Aim of the exercise: Go through the entries one line at a time, and gather every line that has the word "Collapse".

(Records from a data source)
════
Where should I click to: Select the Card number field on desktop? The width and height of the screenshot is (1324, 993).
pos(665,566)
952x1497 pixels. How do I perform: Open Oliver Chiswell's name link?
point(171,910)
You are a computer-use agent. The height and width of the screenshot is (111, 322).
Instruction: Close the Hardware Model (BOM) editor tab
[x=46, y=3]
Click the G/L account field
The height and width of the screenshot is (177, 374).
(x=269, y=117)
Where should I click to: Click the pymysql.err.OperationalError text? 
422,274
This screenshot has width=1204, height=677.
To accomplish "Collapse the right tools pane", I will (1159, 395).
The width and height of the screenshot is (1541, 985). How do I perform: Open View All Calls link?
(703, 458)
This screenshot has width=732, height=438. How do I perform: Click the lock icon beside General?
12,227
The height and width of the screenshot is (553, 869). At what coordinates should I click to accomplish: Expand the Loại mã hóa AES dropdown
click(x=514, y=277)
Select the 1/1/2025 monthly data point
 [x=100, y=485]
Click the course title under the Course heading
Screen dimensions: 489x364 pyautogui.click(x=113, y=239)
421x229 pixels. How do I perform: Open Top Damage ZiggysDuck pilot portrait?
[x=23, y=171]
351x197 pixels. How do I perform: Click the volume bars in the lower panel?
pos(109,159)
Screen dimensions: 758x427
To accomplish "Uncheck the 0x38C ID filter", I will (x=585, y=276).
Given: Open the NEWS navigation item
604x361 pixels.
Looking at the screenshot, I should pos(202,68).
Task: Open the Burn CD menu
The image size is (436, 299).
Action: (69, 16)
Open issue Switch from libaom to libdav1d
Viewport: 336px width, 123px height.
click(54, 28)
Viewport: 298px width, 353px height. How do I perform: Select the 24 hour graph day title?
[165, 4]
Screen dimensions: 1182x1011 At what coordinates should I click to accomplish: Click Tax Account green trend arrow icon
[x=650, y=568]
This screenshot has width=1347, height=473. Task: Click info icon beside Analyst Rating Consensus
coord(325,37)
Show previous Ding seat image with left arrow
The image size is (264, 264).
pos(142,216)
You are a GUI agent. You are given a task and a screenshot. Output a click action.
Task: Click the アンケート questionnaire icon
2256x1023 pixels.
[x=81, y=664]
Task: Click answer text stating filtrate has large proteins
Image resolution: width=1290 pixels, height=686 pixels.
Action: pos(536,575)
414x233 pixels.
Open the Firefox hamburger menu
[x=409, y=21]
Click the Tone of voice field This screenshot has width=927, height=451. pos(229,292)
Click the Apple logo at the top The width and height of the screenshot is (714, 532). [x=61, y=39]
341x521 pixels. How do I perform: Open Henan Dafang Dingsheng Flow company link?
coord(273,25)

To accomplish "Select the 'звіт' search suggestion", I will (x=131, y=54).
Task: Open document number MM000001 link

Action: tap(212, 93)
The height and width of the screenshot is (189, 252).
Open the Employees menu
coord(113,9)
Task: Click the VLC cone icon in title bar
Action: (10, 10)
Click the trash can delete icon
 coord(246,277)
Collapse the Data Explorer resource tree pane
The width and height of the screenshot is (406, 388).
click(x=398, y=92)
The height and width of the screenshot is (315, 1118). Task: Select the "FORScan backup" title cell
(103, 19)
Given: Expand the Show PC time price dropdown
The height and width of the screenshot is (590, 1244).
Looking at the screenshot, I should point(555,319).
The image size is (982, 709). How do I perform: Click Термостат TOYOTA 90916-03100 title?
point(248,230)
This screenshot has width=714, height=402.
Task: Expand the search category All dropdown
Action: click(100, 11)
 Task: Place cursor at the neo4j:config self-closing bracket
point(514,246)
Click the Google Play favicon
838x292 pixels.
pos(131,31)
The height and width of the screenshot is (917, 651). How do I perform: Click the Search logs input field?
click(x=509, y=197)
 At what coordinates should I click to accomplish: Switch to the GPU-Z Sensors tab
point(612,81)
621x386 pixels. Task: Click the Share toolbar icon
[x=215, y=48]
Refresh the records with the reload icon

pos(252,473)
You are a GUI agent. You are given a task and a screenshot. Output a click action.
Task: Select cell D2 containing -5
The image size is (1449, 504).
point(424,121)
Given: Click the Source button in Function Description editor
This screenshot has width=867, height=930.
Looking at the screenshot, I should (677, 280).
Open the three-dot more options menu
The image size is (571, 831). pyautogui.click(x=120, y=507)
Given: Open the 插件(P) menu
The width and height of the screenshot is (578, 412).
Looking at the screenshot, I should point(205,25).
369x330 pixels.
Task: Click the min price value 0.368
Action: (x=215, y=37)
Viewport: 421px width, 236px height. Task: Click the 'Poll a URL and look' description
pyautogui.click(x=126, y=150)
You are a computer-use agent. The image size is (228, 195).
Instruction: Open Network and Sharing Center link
════
Exercise output:
To accomplish "Collapse the right tools pane", I will (1159, 395).
Collapse the Data Explorer resource tree pane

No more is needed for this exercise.